A l’origine de ce coup de froid: les poursuites réclamées par le juge Jean-Louis Bruguière contre le président rwandais Paul Kagame et neuf de ses proches. Le juge présume que le président Kagame est impliqué dans l'attentat en 1994 contre l'un de ses prédécesseurs, Juvénal Habyarimana, dont la mort marqua le point de départ du génocide au Rwanda.
Dans son ordonnance, Bruguière recommande des poursuites contre le président Kagame devant le Tribunal pénal international pour le Rwanda (TPIR), pour sa "participation présumée" à l'attentat contre l'avion présidentiel le 6 avril 1994.
Quelque 25.000 personnes ont manifesté jeudi après-midi à Kigali contre la volonté du juge de poursuivre leur Président et pour dénoncer le rôle joué selon eux par la France pendant le génocide de 1994.

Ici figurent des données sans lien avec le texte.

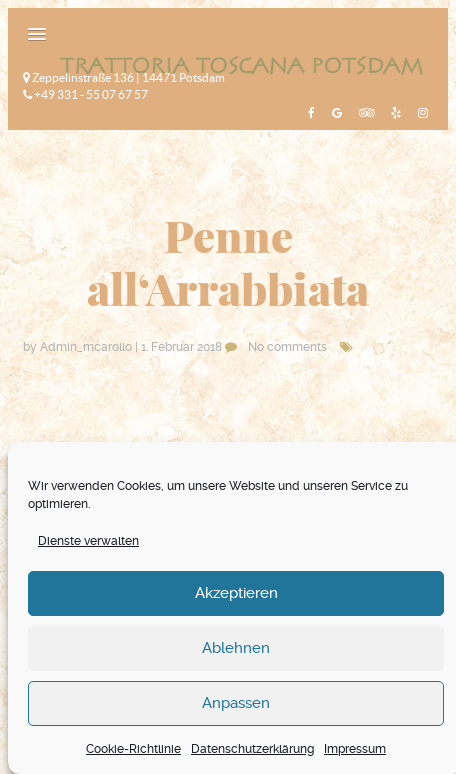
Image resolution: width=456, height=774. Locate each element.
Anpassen (236, 703)
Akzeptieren (236, 593)
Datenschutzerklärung (252, 749)
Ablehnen (236, 648)
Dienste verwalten (88, 541)
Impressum (355, 749)
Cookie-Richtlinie (133, 749)
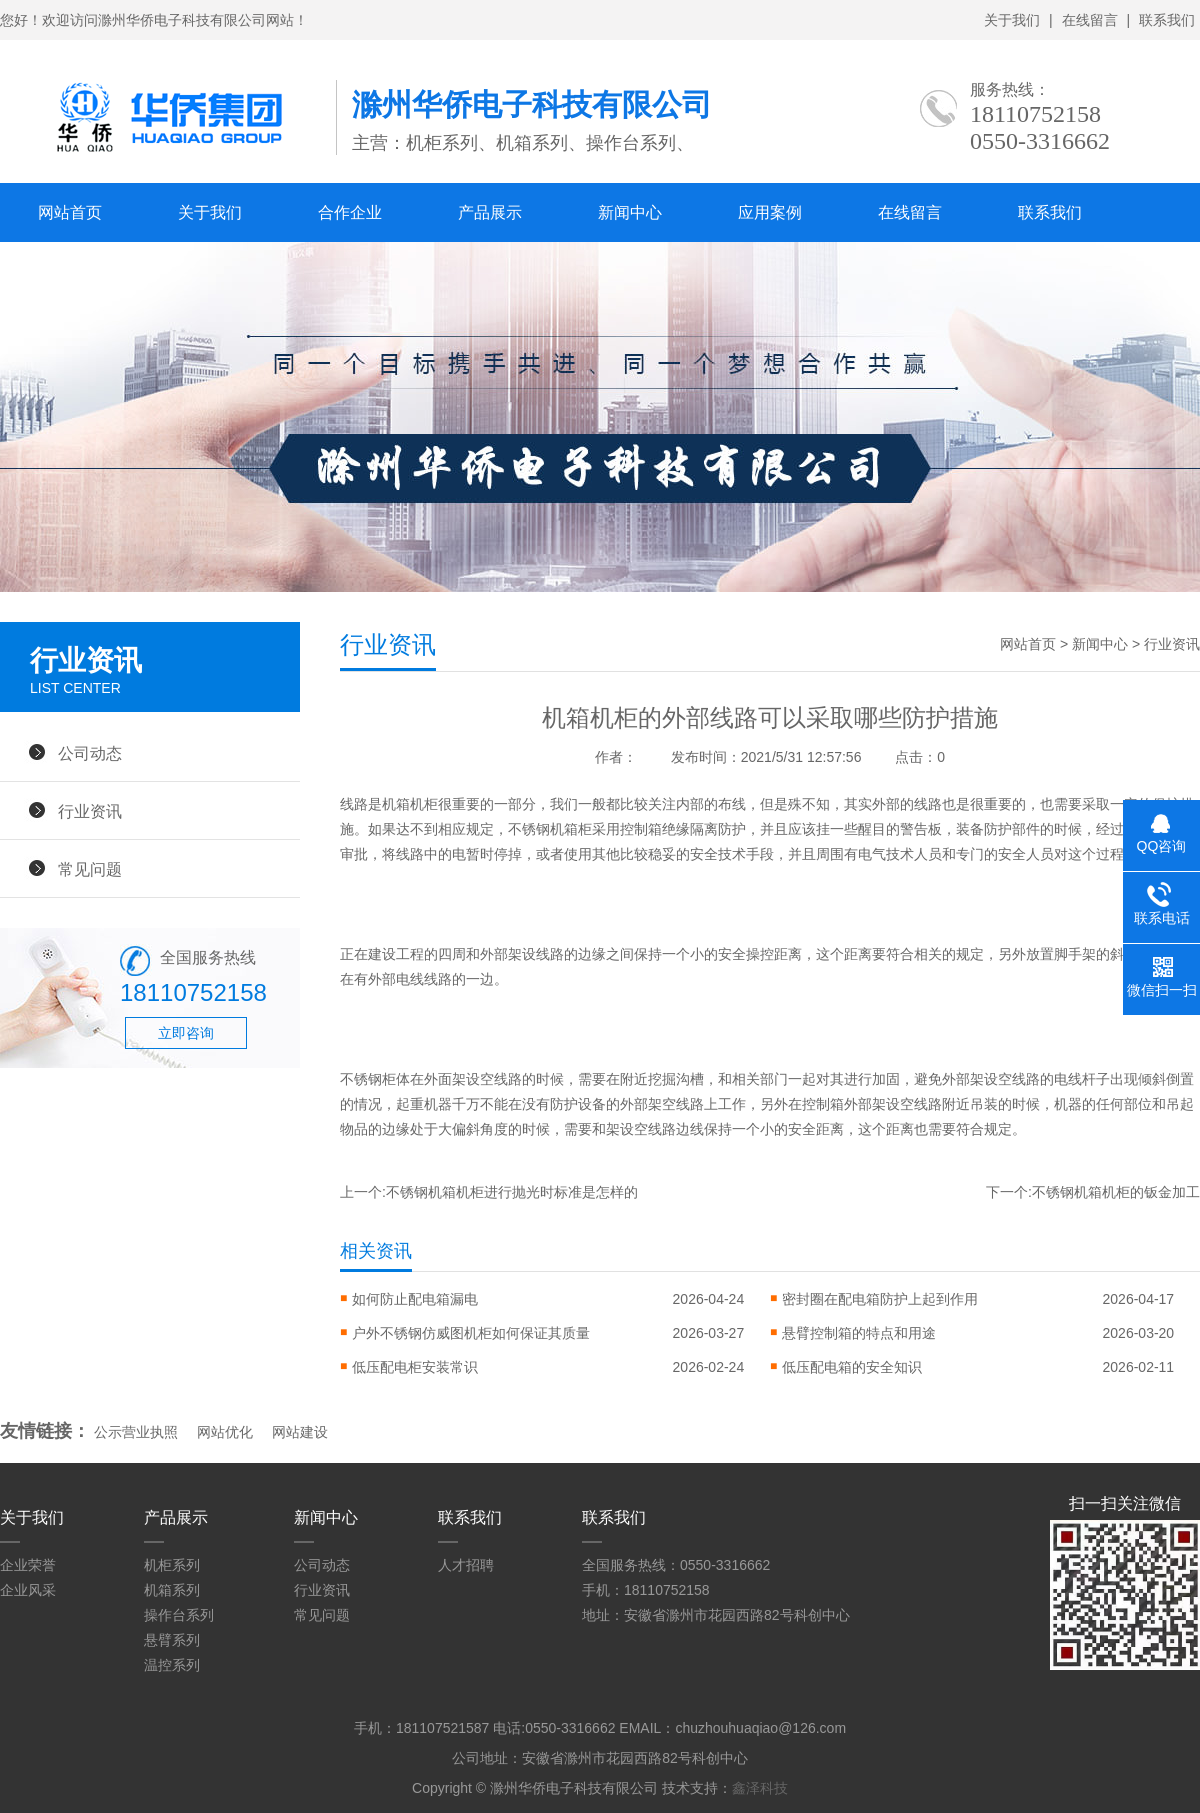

Les relations franco-rwandaises restent lourdement marquées par le souvenir du soutien français au régime de l'ancien président Habyarimana, un hutu, et le génocide qui avait suivi sa disparition, faisant, selon l'ONU, 800.000 morts, essentiellement des Tutsis.
Les autorités rwandaises accusent régulièrement la France d'avoir entraîné et armé les auteurs du génocide avant les massacres. Paris a toujours démenti toute implication dans les massacres.